▶ INSTRUCTIONS TO FOLLOW: Below is a listing; restate from it, character for character, the lines beginning at the line holding "sichern 👈🏼 (812, 1338)" and ending at the line holding "8x16x5 Ceramic Flanged", both included.

▶ SUPPLIED MATERIAL:

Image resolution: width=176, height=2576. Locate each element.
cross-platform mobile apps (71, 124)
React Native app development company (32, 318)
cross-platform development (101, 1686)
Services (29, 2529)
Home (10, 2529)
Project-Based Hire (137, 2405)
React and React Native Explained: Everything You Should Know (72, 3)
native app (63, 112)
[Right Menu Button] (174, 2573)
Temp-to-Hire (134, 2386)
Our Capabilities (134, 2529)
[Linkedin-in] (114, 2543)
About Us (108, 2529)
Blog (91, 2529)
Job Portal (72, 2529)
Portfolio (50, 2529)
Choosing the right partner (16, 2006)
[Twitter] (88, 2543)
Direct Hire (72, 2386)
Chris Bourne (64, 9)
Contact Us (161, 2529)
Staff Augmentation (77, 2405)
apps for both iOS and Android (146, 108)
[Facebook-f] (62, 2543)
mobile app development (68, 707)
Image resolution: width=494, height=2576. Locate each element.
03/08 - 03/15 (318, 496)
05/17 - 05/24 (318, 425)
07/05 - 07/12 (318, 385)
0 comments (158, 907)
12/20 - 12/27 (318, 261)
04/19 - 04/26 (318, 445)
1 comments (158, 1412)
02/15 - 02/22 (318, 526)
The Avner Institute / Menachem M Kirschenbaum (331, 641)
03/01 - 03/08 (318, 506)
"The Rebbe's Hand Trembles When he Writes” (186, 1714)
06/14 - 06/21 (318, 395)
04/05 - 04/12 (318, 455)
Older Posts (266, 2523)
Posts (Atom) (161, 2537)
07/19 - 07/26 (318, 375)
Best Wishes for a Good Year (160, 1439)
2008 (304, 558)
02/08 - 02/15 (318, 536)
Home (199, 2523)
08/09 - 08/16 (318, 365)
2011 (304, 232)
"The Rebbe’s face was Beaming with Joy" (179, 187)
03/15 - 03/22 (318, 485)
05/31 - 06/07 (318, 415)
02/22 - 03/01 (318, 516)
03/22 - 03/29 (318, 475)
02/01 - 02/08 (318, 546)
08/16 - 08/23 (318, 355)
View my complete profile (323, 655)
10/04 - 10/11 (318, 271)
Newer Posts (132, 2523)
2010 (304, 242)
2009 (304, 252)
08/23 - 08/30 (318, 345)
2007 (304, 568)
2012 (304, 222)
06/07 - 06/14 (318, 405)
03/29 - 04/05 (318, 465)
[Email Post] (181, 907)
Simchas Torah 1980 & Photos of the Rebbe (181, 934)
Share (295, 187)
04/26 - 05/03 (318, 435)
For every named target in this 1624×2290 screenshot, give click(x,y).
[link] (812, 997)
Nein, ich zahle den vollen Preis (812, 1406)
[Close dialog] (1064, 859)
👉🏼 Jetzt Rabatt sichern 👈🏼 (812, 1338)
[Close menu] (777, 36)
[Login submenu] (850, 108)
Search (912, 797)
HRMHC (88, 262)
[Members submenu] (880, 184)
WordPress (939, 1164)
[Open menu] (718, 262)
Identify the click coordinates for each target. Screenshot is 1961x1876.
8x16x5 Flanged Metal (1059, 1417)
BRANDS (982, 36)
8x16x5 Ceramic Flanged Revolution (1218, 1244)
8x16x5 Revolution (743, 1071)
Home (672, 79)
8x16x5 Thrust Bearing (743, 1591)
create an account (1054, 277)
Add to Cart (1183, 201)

▶ RESPONSE BOX:
👉🏼 Jetzt Rabatt sichern 👈🏼 (812, 1338)
[Close menu] (777, 36)
[Login submenu] (850, 108)
Search (912, 797)
HRMHC (88, 262)
[Members submenu] (880, 184)
WordPress (939, 1164)
[Open menu] (718, 262)
Identify the click coordinates for each target. Screenshot is 1961x1876.
8x16x5 Flanged Metal (1059, 1417)
BRANDS (982, 36)
8x16x5 Ceramic Flanged Revolution (1218, 1244)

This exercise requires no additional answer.